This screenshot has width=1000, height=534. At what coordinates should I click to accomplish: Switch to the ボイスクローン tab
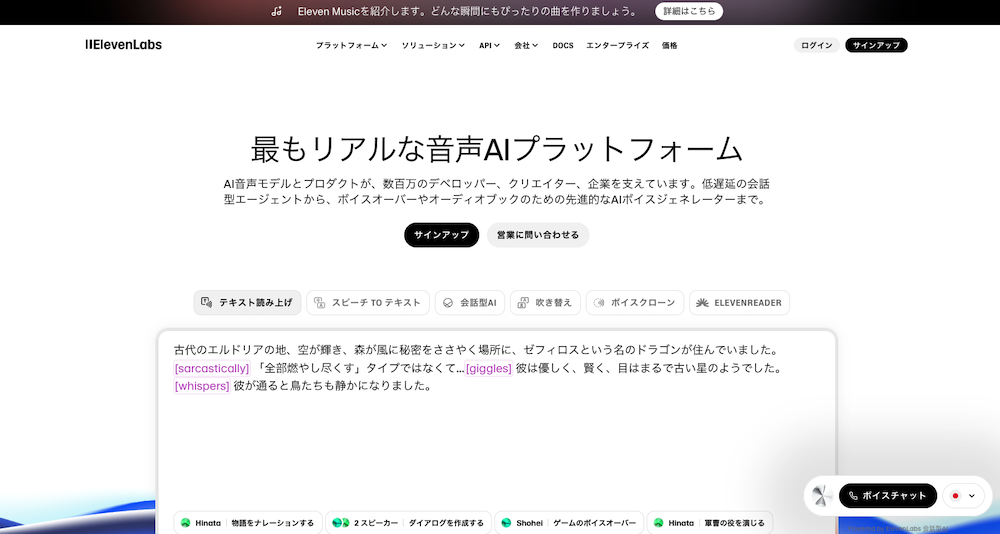[635, 303]
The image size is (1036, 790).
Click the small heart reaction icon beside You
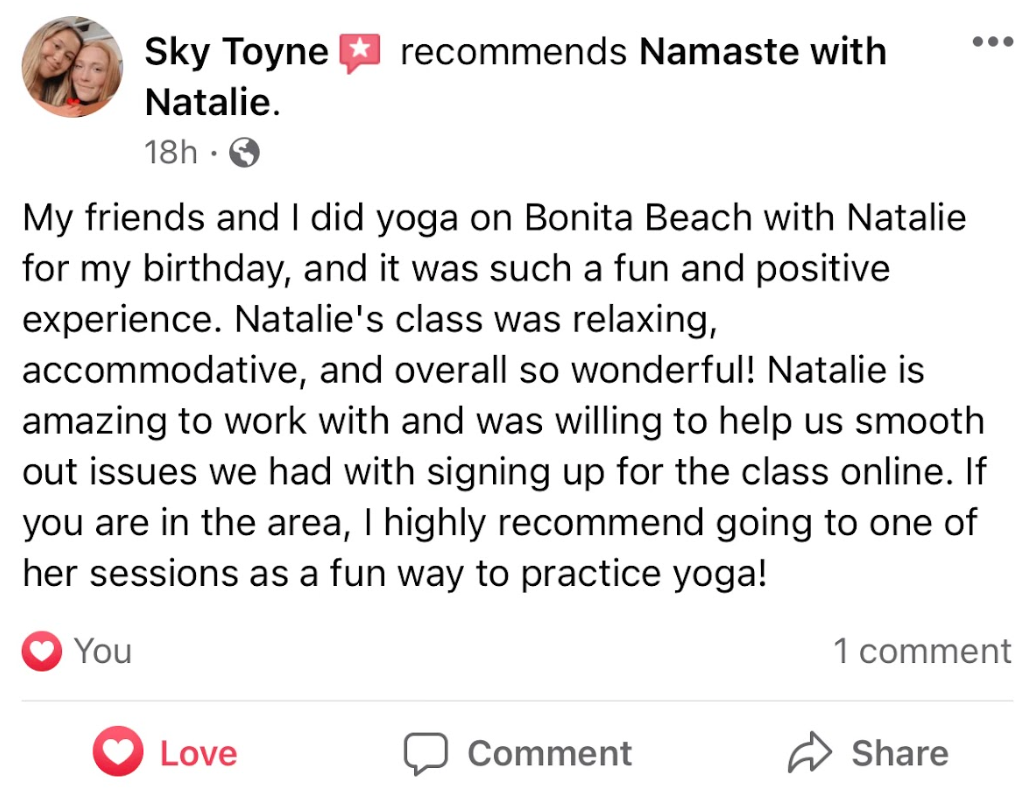point(41,652)
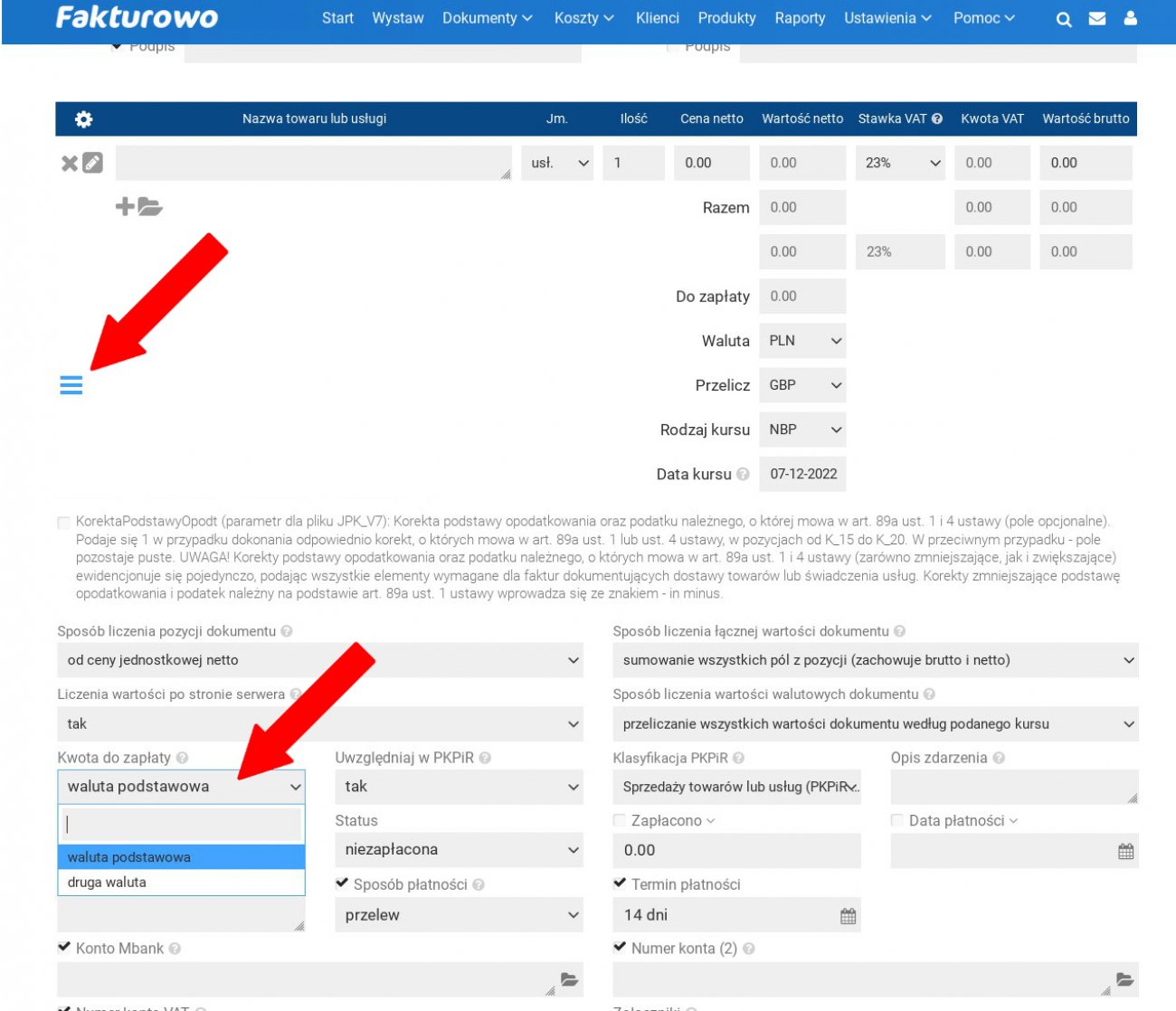Click the pencil edit icon for item row

coord(93,163)
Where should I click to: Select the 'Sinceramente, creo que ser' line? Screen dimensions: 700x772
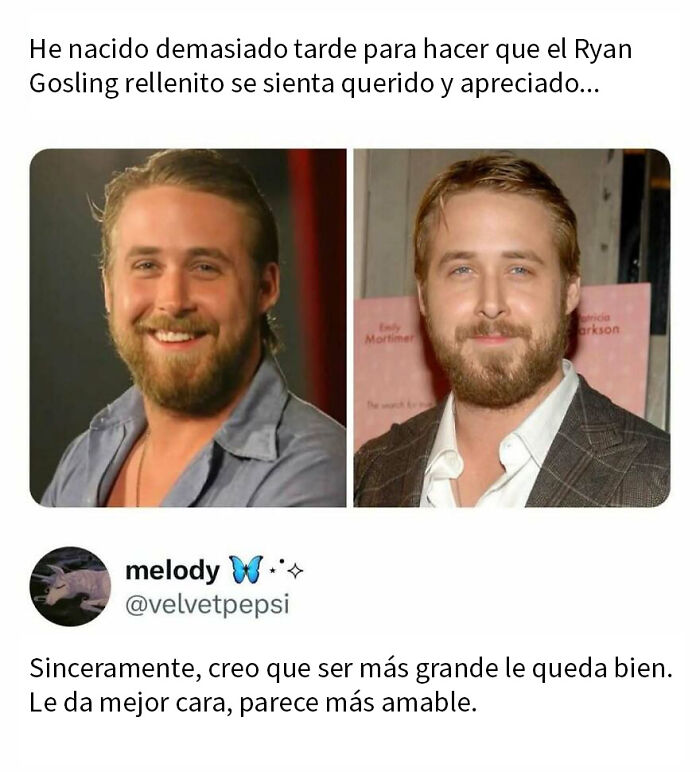click(x=351, y=669)
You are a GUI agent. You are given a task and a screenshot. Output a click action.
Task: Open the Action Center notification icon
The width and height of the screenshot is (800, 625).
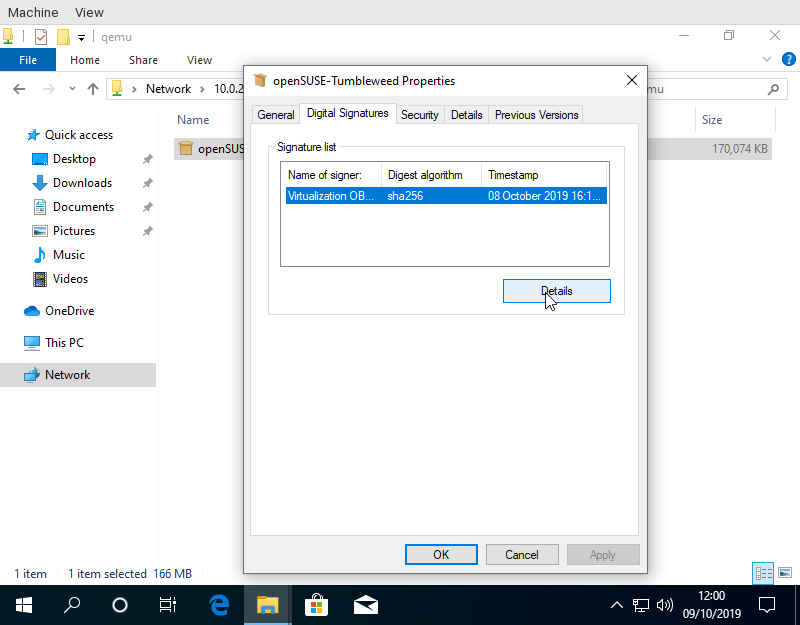[767, 605]
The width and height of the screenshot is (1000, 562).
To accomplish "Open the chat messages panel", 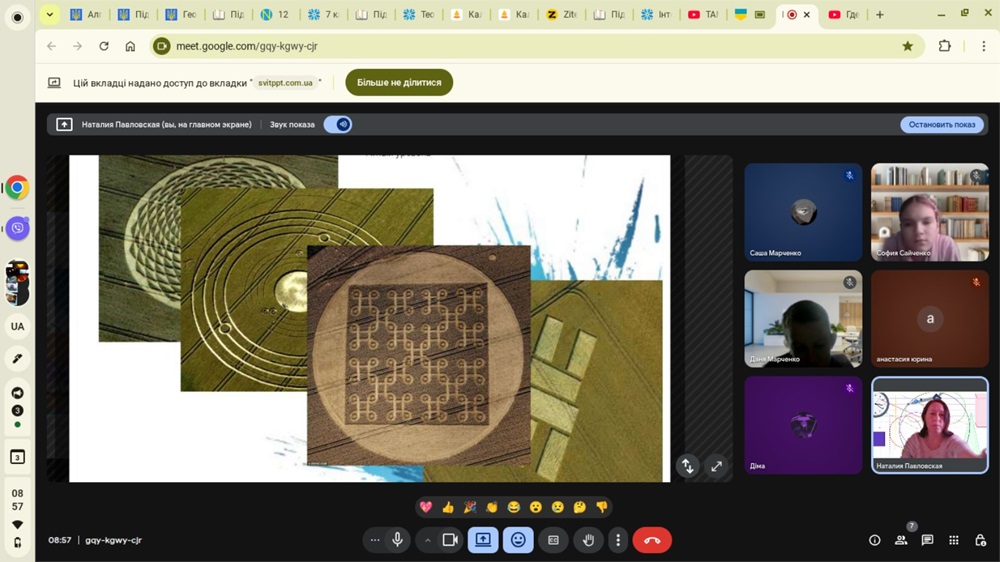I will pyautogui.click(x=927, y=540).
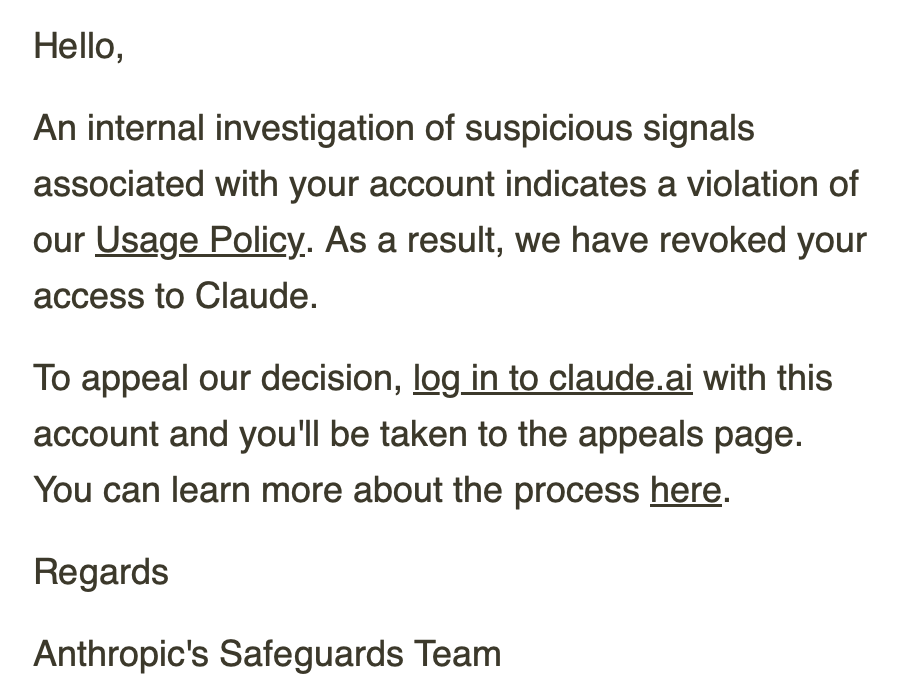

### ASSIGNED TASK
Your answer should consist of the lines above between those holding "Where should I" and "Task: Open the", inclusive, reproduced word for word and without pictures.

### THE COMPLETED TASK
Where should I click to: Select the 'Sinceramente, creo que ser' line? Screen dimensions: 700x772
click(x=351, y=669)
You are a GUI agent. You are given a task and a screenshot. Output a click action.
Task: Open the Action Center notification icon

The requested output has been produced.